- Cover to All-Flash #14 (Spring 1944) by E.E. Hibbard featuring Winky, Blinky, and Noddy

Publication information
- Publisher: DC Comics
- First appearance: All-Flash #5 (Summer 1942)
- Created by: Gardner Fox E.E. Hibbard

In-story information
- Alter ego: 1940s: Winky Boylan Noddy Moylan Blinky Toylan 1960 revival: Winky Moylan Noddy Toylan Blinky Boylan
- Supporting character of: Jay Garrick

= Winky, Blinky, and Noddy =

DC Comics characters

Winky, Blinky, and Noddy are a trio of fictional comic book characters, created by writer Gardner Fox and artist E.E. Hibbard, who first appeared in books starring the Flash.

Their names were taken from Wynken, Blynken, and Nod, although their appearance and characterization was a spoof on the Three Stooges. Noddy Moylan was based on Moe Howard, and often gave the other two a Stooges-style smack. Winky Boylan's red curly hair imitated Larry Fine's. Blinky Toylan's eyes were covered with a shock of hair, recalling Shemp Howard. The comic books frequently referred to them as the "Three Dimwits", or variants like the "Three Numbskulls", the "Three Dopes", or the "Three Idiots".

==History==
Winky, Blinky and Noddy first appeared in All-Flash #5 (1942), as incompetent small-time criminals working for a crooked stable owner. After the Flash captured the stable owner, the three henchmen decided to move on to more benign pursuits. In the story "The Ray That Changed Men's Souls!" in issue #6, they invented a ray that changed people's personalities—an invention that was quickly stolen by a gang and used to commit crimes. By the end of the story, the ray made them forget their own criminal pasts, and when the readers were asked if they wanted the trio to return, they gave an enthusiastic response. The trio wandered from job to job, usually causing trouble, and the Flash would have to get involved.

The Three Dimwits appeared in All-Flash until issue #29 (1947). As their popularity grew, they were featured in solo stories in All-American Comics from issue #73 (1946) to #82 (1947).

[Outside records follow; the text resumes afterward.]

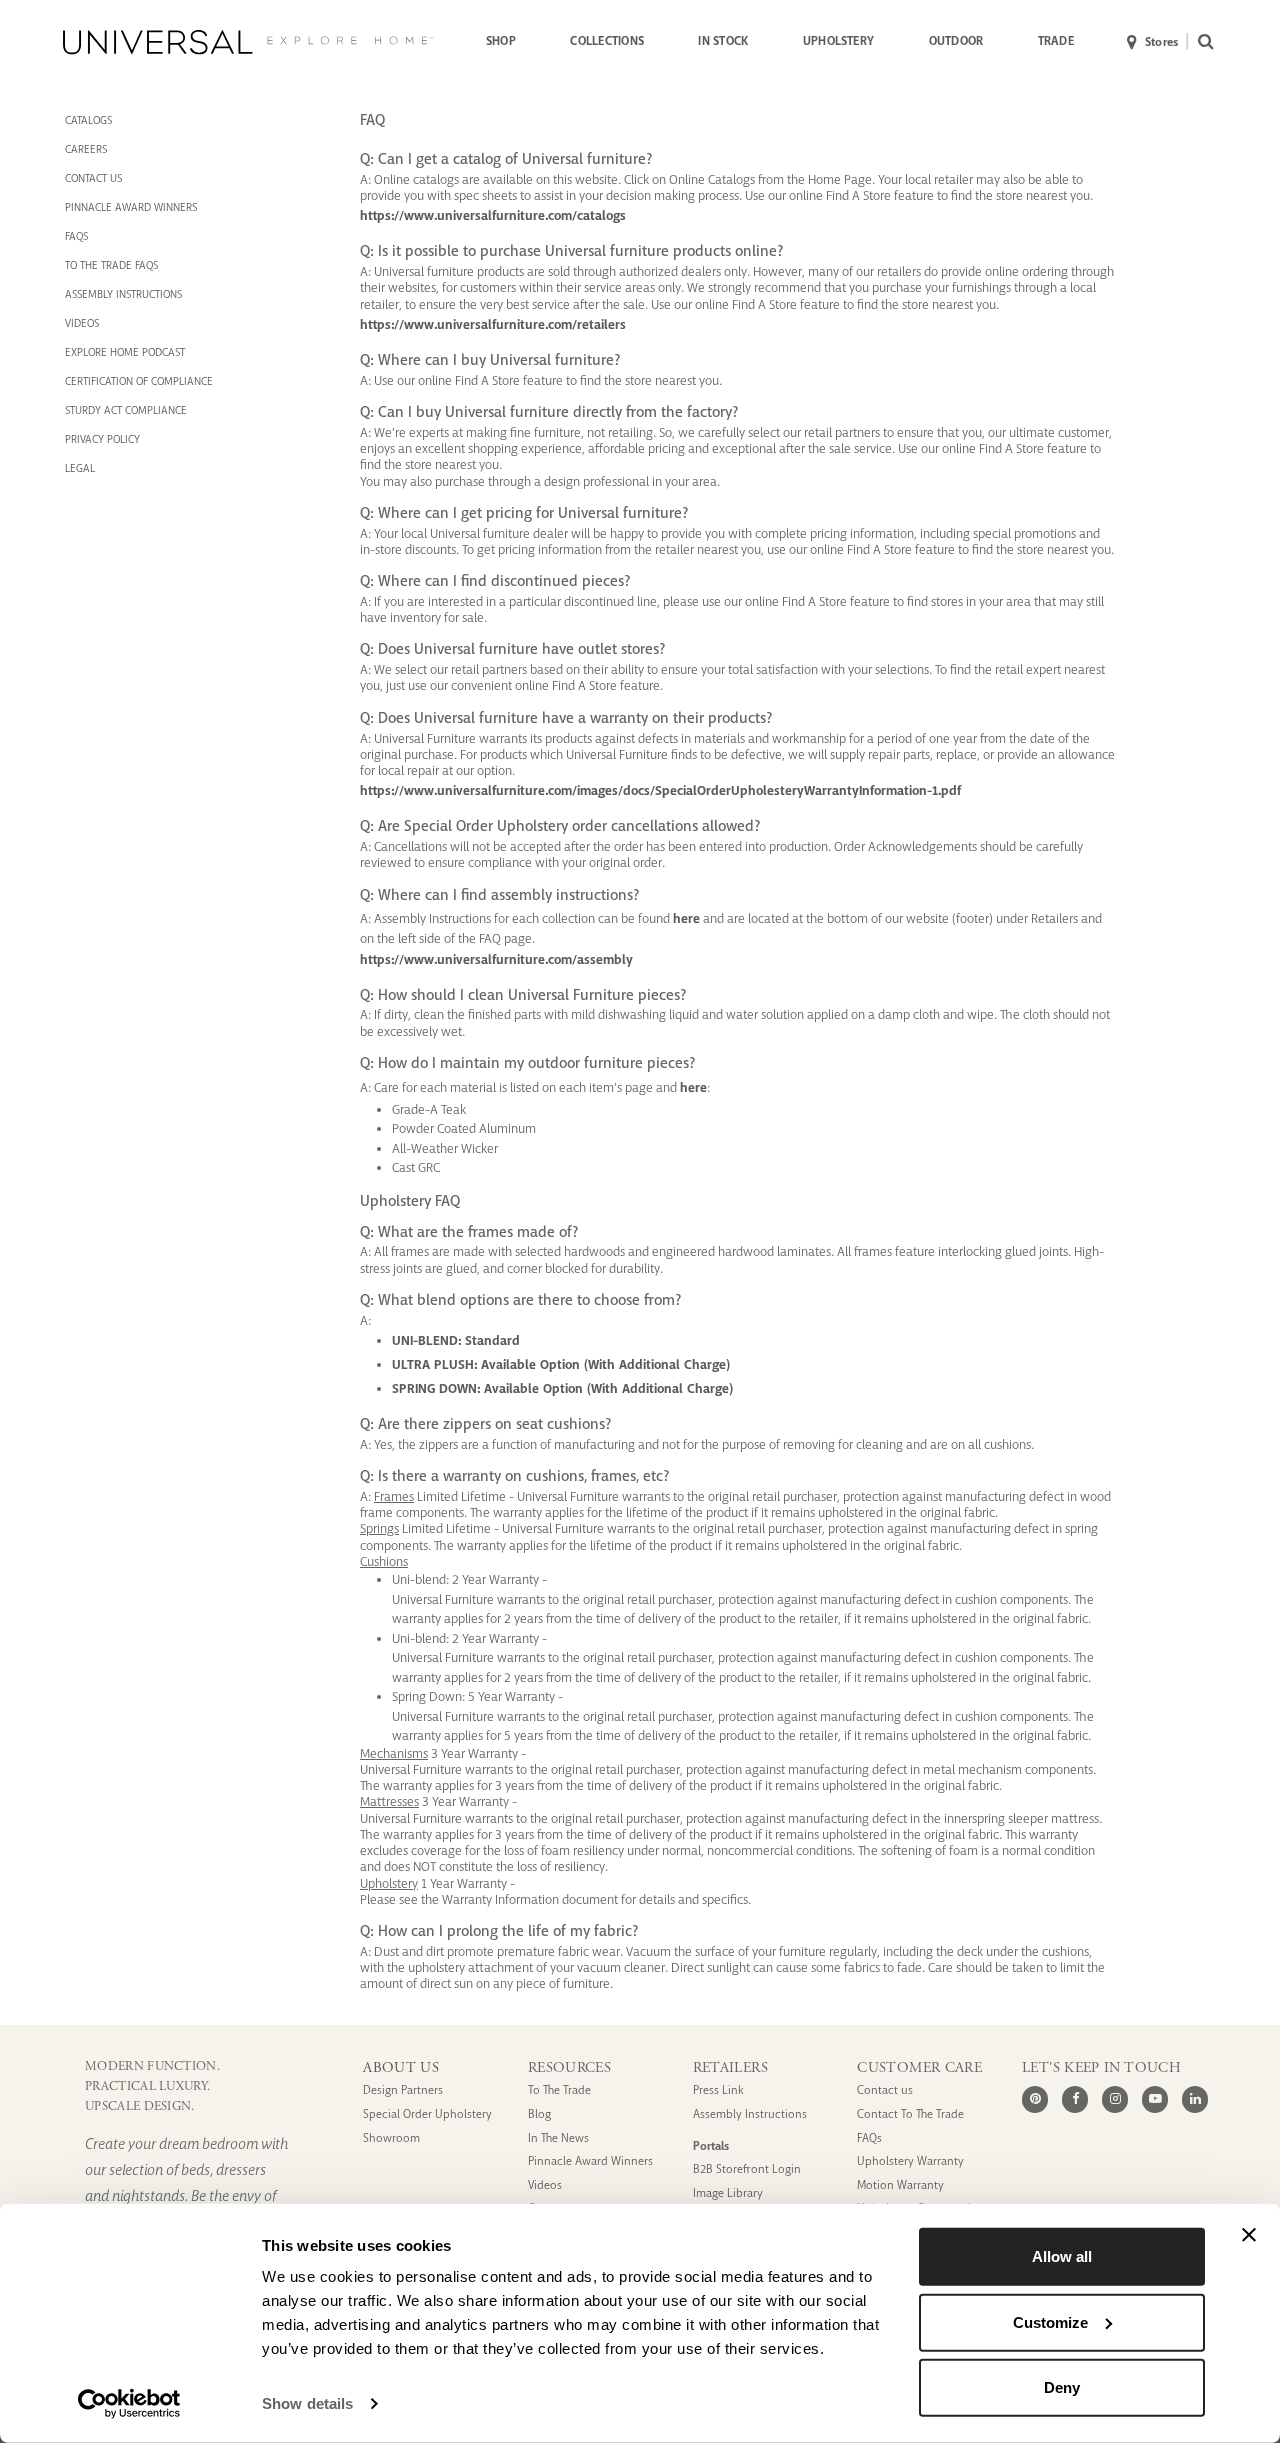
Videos (82, 323)
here (686, 918)
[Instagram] (1115, 2099)
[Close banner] (1249, 2235)
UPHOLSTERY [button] (838, 41)
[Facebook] (1075, 2099)
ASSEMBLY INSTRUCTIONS (123, 294)
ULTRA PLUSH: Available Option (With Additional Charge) (561, 1364)
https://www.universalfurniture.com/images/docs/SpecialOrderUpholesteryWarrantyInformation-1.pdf (660, 790)
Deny (1062, 2387)
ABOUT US (401, 2068)
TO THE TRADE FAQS (111, 265)
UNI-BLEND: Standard (456, 1340)
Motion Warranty (900, 2185)
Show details (307, 2403)
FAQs (869, 2138)
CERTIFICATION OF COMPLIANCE (139, 381)
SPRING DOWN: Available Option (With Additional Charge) (562, 1388)
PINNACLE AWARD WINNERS (131, 207)
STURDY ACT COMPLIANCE (126, 410)
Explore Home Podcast (125, 352)
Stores (1161, 42)
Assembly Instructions (750, 2114)
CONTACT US (93, 178)
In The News (558, 2138)
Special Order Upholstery (427, 2114)
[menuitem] (501, 42)
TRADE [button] (1056, 41)
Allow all (1062, 2256)
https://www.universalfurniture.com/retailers (493, 324)
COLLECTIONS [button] (607, 41)
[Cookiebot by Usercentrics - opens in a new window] (129, 2404)
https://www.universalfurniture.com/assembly (496, 959)
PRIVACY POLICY (102, 439)
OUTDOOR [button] (956, 41)
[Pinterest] (1035, 2099)
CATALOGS (88, 120)
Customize (1050, 2321)
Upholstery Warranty (910, 2161)
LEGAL (80, 468)
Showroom (391, 2138)
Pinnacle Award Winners (590, 2161)
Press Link (718, 2090)
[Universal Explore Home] (248, 42)
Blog (539, 2114)
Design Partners (403, 2090)
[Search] (1201, 42)
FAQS (76, 236)
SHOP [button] (501, 41)
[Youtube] (1155, 2099)
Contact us (885, 2090)
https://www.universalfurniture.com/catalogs (493, 215)
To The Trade (559, 2090)
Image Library (728, 2193)
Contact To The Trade (910, 2114)
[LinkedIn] (1195, 2099)
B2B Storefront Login (747, 2169)
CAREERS (86, 149)
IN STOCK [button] (723, 41)
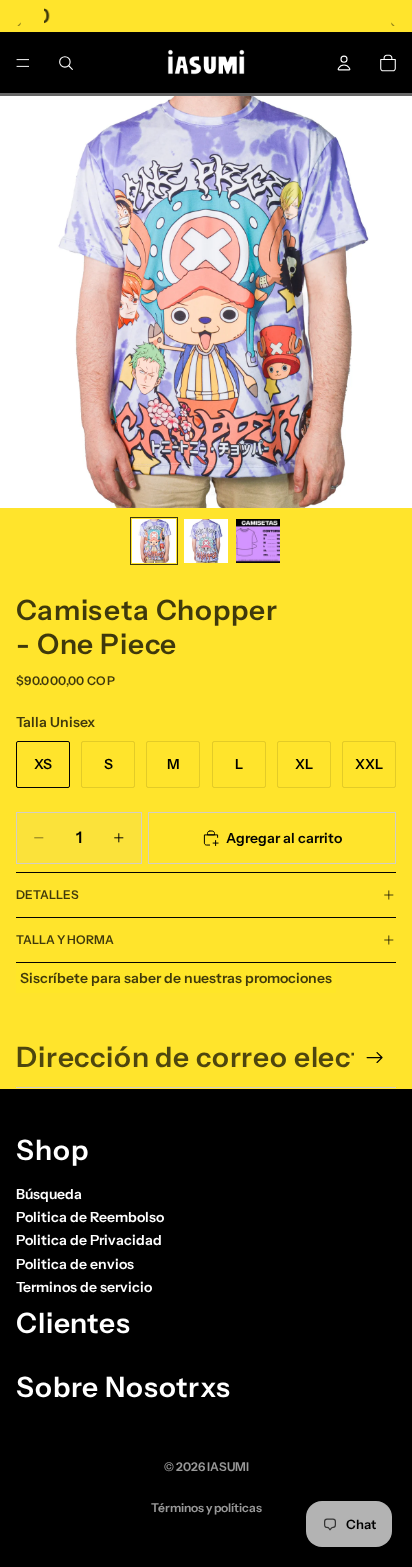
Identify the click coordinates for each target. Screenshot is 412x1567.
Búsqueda (49, 1193)
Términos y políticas (206, 1507)
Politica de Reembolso (90, 1217)
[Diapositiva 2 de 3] (206, 541)
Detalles (47, 894)
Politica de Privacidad (89, 1240)
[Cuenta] (344, 63)
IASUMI (228, 1466)
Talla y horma (65, 939)
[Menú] (23, 63)
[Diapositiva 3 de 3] (258, 541)
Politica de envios (75, 1264)
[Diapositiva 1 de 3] (154, 541)
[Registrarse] (375, 1058)
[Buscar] (66, 63)
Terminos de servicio (84, 1287)
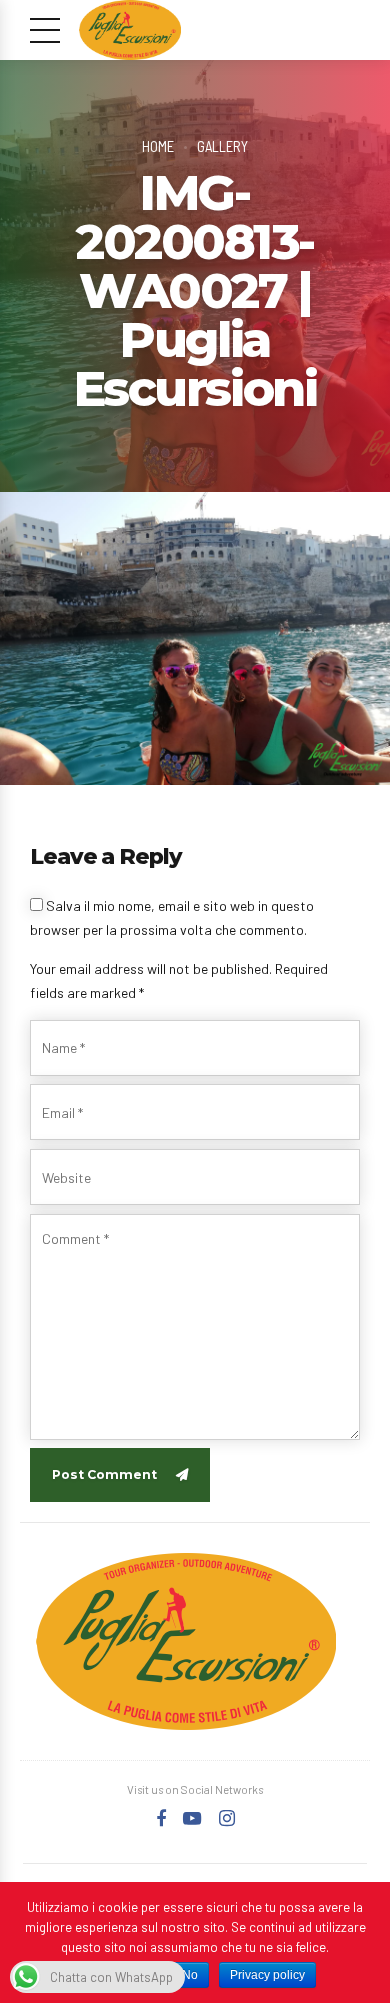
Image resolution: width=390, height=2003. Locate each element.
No (190, 1975)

Their appearances in Flash Comics began in issue #46 (October 1943) and ended in #79 (January 1947), and they were seen in Comic Cavalcade from issue #4 (Fall 1943) to #18 (December/January 1947).

Their antics extended outside their stories into fourth-wall breaking meta-commentary. As The Flash Companion explains: "The Three Dimwits even tried to sell their account of the latest Flash adventure to Sheldon Mayer in All-Flash #9 only to have Mayer produce a copy of that already-published issue. So they slipped into the All-American offices unannounced in issue #14 and replaced the scheduled story with one of their own -- forcing a frantic Mayer to stamp an "April Fool's Day" label on the splash page rather than miss the publication deadline".

==Revivals==
Thirteen years later, in 1960, editor Julius Schwartz asked Gardner Fox to write another Dimwits story at the request of fan (and later Marvel Comics editor-in-chief) Roy Thomas. The story appeared in Flash #117, in the story "The Madcap Inventors of Central City". Despite the promise that they would appear again on a regular basis, negative reader reaction decided otherwise.

In Flash vol. 2, #161 (2000), the trio appeared in a flashback that explained why they had disappeared: they had stumbled across a sack full of money and retired to the Caribbean.

In Justice League: Cry for Justice #2 (2009), while volunteering as night guards at Flash Museum, they are killed by an unknown assailant who steals the Cosmic Treadmill. Jay investigates the trio's murder.